- _WORK REQUEST_: Extract every line between the one with "Given: Click the petal_width column header" and the end of the entries, both included, word for word and free of pictures.

- _DATA FOR PROCESSING_:
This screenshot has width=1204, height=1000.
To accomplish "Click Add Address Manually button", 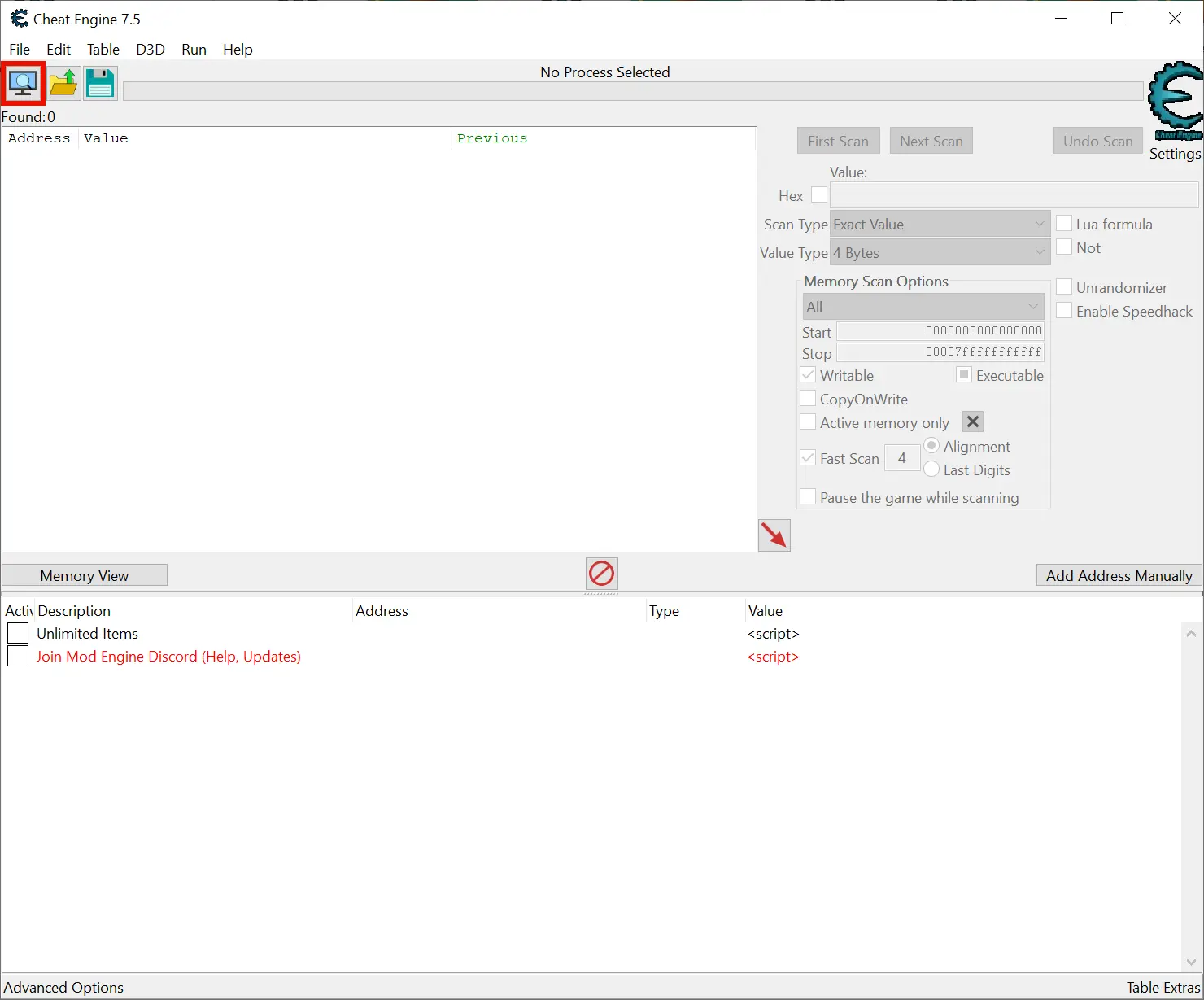I will (1119, 575).
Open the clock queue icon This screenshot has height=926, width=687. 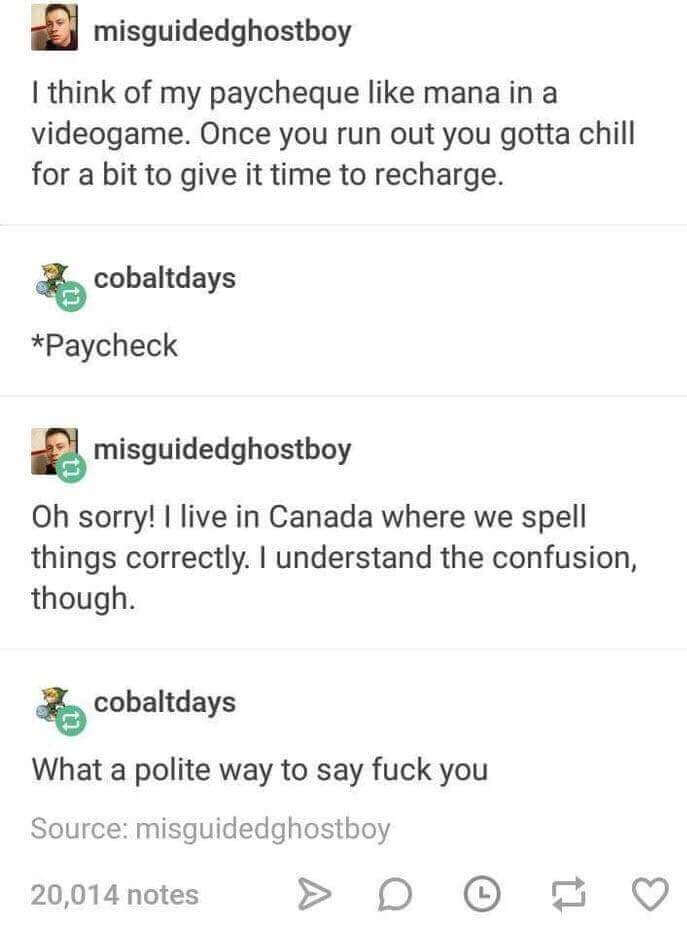(x=482, y=894)
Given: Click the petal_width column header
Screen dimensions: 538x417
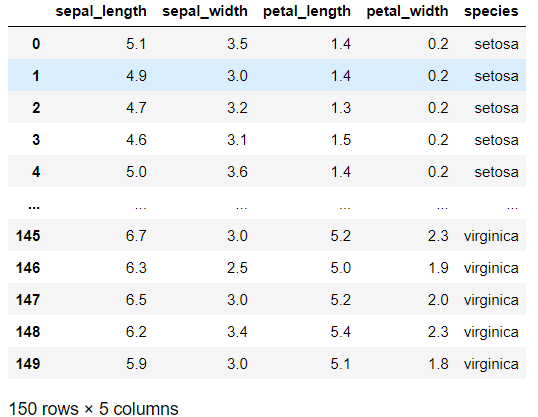Looking at the screenshot, I should click(x=407, y=12).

- _EXPECTED ANSWER_:
Given: Click the petal_width column header
Screen dimensions: 538x417
Looking at the screenshot, I should click(x=407, y=12).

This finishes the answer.